Firstly proto-territory, as being any point within the influence of a player and also entriely surrounded by points also within that player's influence (or stones belonging to that player). This is easy (aka fast) to calculate iteratively as moves are played, based on the existing influence system.
Secondly, a modifying layer that evaluates a safety function for groups, and for those below a certain level considers them dead. Dead stones are considered to be points of territory for the opponent, as are any surrounding points. If two groups of opposing 'considered dead' stones are in close proximity the overlap is not considered territory for either player. Essentially territorial status is 'read through' the second layer, falling through to the first layer if layer two doesn't assert local dead stones.
Obviously the results depend on what the group safety evaluator considers to be dead, and that's an area I'm still actively working on. For the usual test position the results (highlights for white territory) look like this:
This obviously isn't perfect, and has a couple of obvious artifacts:
- The lower right point showing as white territory that is closer to being a captured stone - this is a weakness in the influence evaluator as much as anything, but should only ever result in small artifacts, so unlikely to result in negative correlation with the ideal.
- The 'hole' in the white territory in the middle.
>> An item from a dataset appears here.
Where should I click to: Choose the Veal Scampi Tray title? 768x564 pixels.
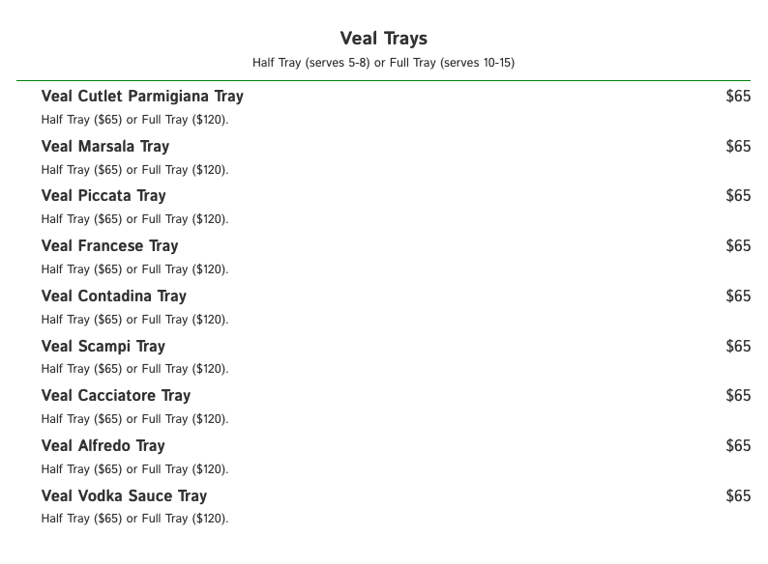(103, 347)
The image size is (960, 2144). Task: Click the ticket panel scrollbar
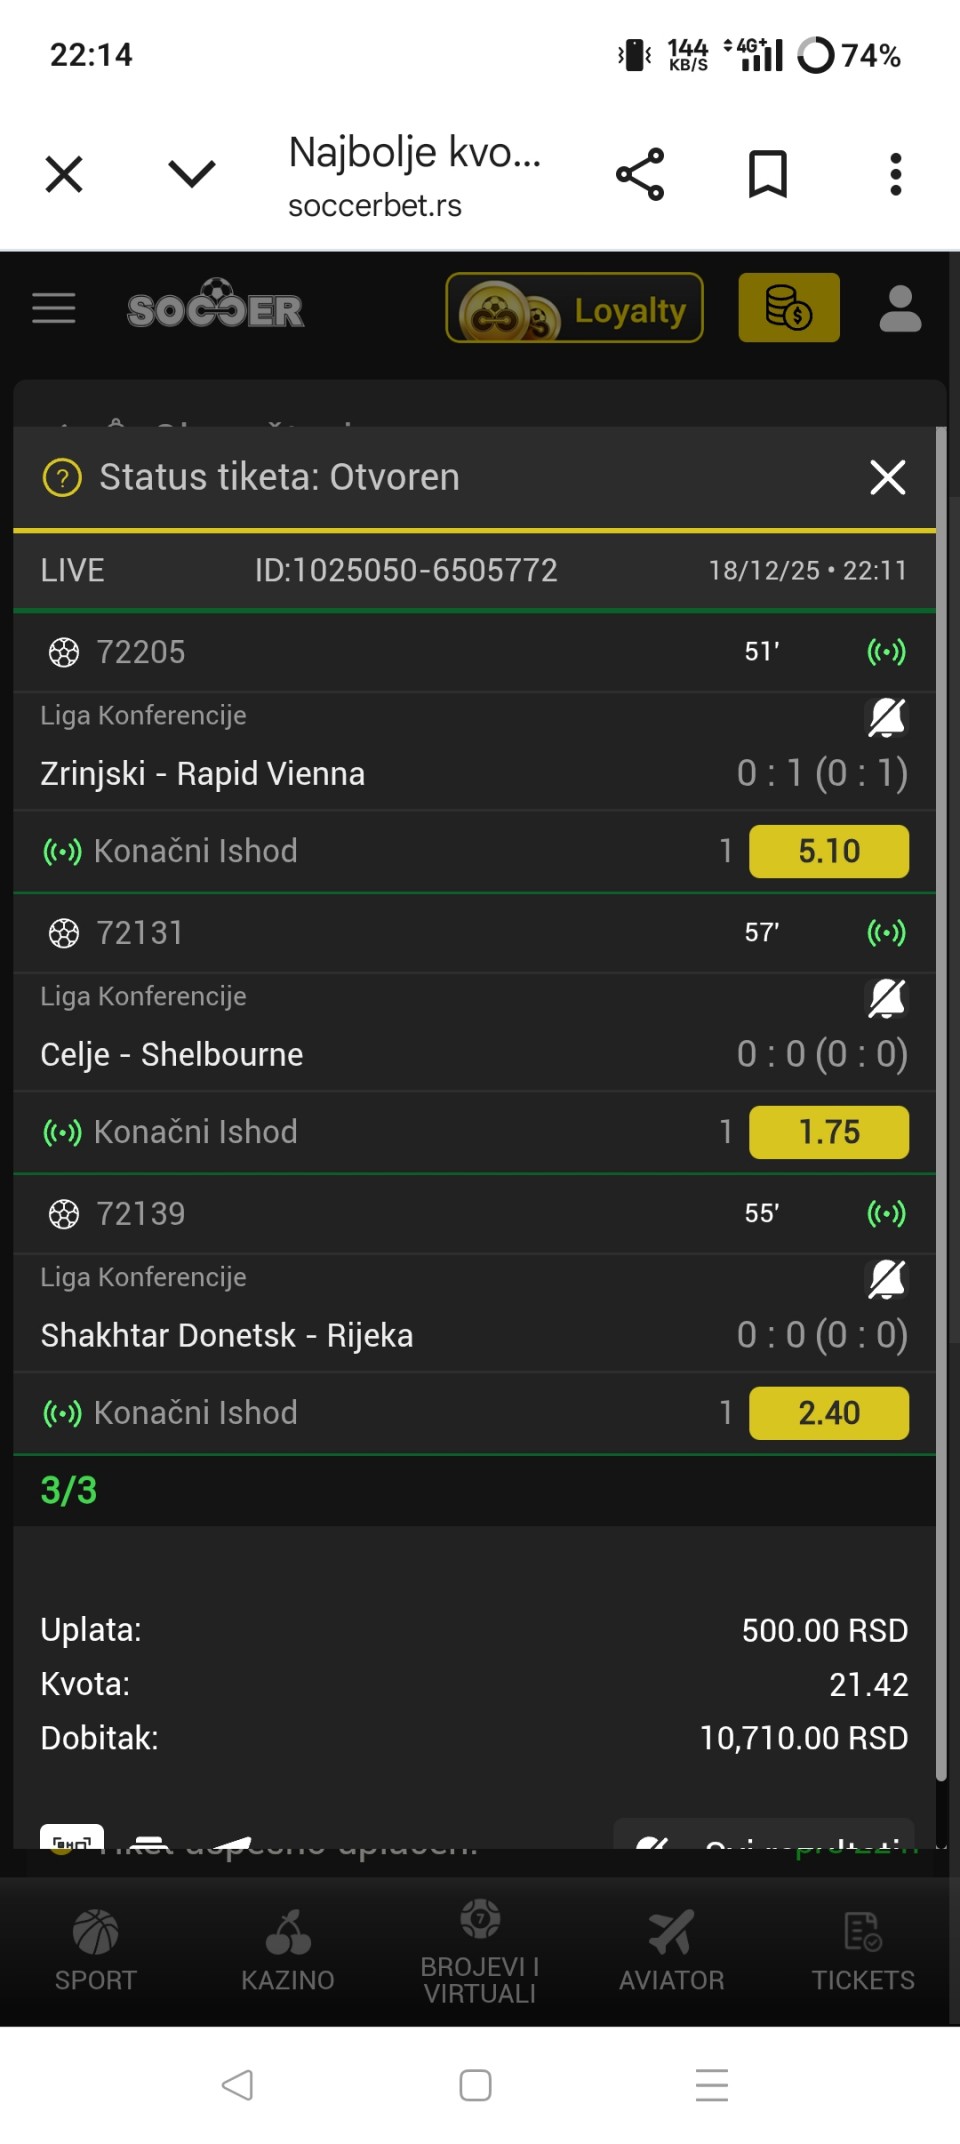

This is partially a weakness in the influence function, stemming mostly from the limited range of the paths used to derive it, and partially a weakness in the proto-territory definition. The point in the middle of the hole has a net 0 influence (it's too far away from all but 3 white stones to receive influence from them, and it also has similar paths to 3 black stones - an extension of influence range by 1 would correct this in this case, as it happens). The definition of proto-territory requires a point to be entirely surrounded so the neighbours of this point are not proto-territory. This might be worth a special case for points of 0 influence that are themselves entirely surrounded (TBD).
Although I'm not entirely happy with this I have decided to cut my losses (for now) since this at least appears to have reasonable correlation with reality, and should suffice when used in search pruning.